- What is required: Please retype the stretch from the start of the records through the line containing "tap(538, 69)", reproducing each line exactly.

[Dataset rows]
..............................

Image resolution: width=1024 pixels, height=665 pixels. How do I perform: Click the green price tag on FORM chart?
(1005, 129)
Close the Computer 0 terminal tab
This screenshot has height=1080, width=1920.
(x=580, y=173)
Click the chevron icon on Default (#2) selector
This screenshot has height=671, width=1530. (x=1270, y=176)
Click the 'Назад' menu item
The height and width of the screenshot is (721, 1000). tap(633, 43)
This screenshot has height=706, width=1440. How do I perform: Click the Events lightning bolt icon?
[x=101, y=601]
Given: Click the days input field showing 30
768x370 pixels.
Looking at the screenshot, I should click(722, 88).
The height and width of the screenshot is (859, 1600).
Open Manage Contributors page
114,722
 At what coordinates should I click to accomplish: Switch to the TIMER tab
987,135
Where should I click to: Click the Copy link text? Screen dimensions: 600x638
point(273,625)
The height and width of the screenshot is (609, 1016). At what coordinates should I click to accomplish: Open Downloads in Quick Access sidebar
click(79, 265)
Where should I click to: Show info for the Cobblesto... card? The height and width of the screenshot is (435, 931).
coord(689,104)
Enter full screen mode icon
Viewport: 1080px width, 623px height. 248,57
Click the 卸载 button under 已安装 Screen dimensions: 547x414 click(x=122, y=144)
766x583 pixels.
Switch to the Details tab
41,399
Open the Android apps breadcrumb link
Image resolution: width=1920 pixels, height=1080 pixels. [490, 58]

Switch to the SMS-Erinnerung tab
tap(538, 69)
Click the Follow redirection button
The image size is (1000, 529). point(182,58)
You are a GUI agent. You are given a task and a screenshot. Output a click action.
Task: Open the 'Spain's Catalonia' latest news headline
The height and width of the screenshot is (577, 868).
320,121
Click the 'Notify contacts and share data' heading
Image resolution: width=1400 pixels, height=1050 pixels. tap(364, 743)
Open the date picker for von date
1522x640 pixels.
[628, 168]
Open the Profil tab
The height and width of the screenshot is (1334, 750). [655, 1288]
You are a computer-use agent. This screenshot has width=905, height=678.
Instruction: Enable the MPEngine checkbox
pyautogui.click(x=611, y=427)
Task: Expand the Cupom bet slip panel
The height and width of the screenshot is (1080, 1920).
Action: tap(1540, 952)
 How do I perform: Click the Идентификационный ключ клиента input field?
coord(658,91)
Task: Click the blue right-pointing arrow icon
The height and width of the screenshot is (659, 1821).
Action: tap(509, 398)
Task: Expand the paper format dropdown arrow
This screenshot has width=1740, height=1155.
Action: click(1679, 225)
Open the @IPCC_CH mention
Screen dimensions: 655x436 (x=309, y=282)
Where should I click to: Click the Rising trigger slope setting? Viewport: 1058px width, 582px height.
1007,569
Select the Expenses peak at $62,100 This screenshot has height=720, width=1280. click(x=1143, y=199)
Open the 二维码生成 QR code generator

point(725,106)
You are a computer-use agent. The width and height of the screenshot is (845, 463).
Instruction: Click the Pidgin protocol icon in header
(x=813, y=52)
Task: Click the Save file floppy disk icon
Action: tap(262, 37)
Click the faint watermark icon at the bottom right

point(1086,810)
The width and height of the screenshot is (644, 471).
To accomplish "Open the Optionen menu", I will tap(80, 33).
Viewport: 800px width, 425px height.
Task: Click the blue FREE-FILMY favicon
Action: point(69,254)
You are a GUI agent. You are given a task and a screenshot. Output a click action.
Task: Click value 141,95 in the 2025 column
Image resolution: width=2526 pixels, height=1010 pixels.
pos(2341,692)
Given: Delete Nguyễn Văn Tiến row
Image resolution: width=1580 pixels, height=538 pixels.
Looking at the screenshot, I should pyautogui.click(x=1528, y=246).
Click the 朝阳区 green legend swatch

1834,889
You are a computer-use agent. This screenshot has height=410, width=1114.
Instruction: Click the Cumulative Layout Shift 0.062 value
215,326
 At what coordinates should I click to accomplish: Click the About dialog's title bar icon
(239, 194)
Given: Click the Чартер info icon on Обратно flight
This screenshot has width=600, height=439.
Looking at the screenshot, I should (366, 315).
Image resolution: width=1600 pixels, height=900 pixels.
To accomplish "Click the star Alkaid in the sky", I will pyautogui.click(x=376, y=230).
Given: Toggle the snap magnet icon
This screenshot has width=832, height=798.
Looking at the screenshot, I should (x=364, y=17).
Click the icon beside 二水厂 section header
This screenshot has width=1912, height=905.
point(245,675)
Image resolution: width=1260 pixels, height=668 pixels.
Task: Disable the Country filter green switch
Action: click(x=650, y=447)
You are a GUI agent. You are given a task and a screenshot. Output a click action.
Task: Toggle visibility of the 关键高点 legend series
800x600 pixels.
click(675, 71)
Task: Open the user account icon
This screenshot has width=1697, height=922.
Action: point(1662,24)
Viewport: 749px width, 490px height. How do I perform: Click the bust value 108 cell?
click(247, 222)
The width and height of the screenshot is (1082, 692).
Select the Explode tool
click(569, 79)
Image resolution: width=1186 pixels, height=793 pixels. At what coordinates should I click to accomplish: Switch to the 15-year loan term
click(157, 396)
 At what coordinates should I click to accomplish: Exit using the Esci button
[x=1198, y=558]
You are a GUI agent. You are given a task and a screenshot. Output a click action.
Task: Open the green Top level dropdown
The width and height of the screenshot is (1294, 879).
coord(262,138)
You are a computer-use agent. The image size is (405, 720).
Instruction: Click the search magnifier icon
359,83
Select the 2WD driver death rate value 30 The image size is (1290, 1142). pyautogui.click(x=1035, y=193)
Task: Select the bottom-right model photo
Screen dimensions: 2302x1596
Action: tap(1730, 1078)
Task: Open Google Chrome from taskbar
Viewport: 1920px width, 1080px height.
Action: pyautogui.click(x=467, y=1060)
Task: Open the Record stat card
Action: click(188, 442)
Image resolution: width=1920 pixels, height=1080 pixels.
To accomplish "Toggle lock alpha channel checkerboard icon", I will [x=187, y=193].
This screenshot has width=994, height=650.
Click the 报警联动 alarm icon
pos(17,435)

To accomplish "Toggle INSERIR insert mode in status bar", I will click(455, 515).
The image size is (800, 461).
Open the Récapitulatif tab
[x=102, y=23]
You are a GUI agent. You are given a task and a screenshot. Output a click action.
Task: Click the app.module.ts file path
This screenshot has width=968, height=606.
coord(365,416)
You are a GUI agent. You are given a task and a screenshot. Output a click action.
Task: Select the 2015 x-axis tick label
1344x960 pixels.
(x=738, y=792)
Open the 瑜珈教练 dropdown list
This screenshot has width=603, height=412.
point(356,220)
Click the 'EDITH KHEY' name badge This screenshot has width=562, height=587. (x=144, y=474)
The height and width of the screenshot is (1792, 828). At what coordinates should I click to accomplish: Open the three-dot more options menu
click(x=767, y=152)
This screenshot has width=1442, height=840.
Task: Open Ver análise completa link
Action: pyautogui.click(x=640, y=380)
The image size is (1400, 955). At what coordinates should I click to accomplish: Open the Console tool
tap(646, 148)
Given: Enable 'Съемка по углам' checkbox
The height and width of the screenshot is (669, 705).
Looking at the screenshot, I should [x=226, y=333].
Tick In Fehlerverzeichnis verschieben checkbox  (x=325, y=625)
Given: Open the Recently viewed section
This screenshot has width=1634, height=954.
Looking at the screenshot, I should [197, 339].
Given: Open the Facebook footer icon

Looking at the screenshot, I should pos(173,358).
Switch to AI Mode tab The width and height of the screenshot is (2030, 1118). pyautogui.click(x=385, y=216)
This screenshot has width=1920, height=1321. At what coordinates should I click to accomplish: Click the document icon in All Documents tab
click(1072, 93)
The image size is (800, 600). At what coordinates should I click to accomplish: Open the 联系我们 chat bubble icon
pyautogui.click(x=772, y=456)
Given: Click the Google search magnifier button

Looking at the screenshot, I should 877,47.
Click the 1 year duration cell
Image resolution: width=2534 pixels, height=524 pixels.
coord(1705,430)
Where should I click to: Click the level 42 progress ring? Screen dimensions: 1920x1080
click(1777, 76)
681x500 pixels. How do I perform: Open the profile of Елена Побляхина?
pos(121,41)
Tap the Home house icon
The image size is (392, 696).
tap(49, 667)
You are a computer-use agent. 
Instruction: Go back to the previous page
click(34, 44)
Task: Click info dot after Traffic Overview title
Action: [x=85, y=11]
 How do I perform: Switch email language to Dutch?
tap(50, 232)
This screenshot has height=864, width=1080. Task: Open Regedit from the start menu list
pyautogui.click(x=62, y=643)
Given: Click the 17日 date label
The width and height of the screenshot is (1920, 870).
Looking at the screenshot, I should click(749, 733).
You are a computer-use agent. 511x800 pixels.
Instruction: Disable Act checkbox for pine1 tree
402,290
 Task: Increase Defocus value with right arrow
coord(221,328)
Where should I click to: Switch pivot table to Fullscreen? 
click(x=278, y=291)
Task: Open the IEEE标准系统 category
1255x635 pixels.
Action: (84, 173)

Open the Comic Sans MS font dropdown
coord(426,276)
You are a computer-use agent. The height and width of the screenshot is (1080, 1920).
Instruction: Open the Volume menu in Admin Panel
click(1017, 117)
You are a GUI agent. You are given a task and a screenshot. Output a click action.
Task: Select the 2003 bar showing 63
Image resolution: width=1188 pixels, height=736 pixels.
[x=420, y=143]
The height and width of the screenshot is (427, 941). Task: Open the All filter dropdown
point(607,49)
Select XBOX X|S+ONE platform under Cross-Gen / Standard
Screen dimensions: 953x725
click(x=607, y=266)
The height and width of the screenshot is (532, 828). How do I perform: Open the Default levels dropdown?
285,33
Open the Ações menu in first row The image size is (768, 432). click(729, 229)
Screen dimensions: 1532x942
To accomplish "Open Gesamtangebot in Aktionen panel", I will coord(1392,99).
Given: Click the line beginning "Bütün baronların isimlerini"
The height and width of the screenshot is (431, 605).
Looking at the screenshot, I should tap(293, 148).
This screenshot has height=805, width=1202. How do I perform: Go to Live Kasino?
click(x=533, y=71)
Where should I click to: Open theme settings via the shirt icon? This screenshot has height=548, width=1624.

..............................

- Answer for this exercise:
Image resolution: width=1024 pixels, height=665 pixels. How do I perform: Click the green price tag on FORM chart?
(1005, 129)
Close the Computer 0 terminal tab
This screenshot has height=1080, width=1920.
(x=580, y=173)
Click the chevron icon on Default (#2) selector
This screenshot has height=671, width=1530. (x=1270, y=176)
Click the 'Назад' menu item
The height and width of the screenshot is (721, 1000). tap(633, 43)
This screenshot has height=706, width=1440. How do I perform: Click the Events lightning bolt icon?
[x=101, y=601]
Given: Click the days input field showing 30
768x370 pixels.
Looking at the screenshot, I should click(722, 88).
The height and width of the screenshot is (859, 1600).
Open Manage Contributors page
114,722
 At what coordinates should I click to accomplish: Switch to the TIMER tab
987,135
Where should I click to: Click the Copy link text? Screen dimensions: 600x638
point(273,625)
The height and width of the screenshot is (609, 1016). At what coordinates should I click to accomplish: Open Downloads in Quick Access sidebar
click(79, 265)
Where should I click to: Show info for the Cobblesto... card? The height and width of the screenshot is (435, 931).
coord(689,104)
Enter full screen mode icon
Viewport: 1080px width, 623px height. 248,57
Click the 卸载 button under 已安装 Screen dimensions: 547x414 click(x=122, y=144)
766x583 pixels.
Switch to the Details tab
41,399
Open the Android apps breadcrumb link
Image resolution: width=1920 pixels, height=1080 pixels. [490, 58]

Switch to the SMS-Erinnerung tab
tap(538, 69)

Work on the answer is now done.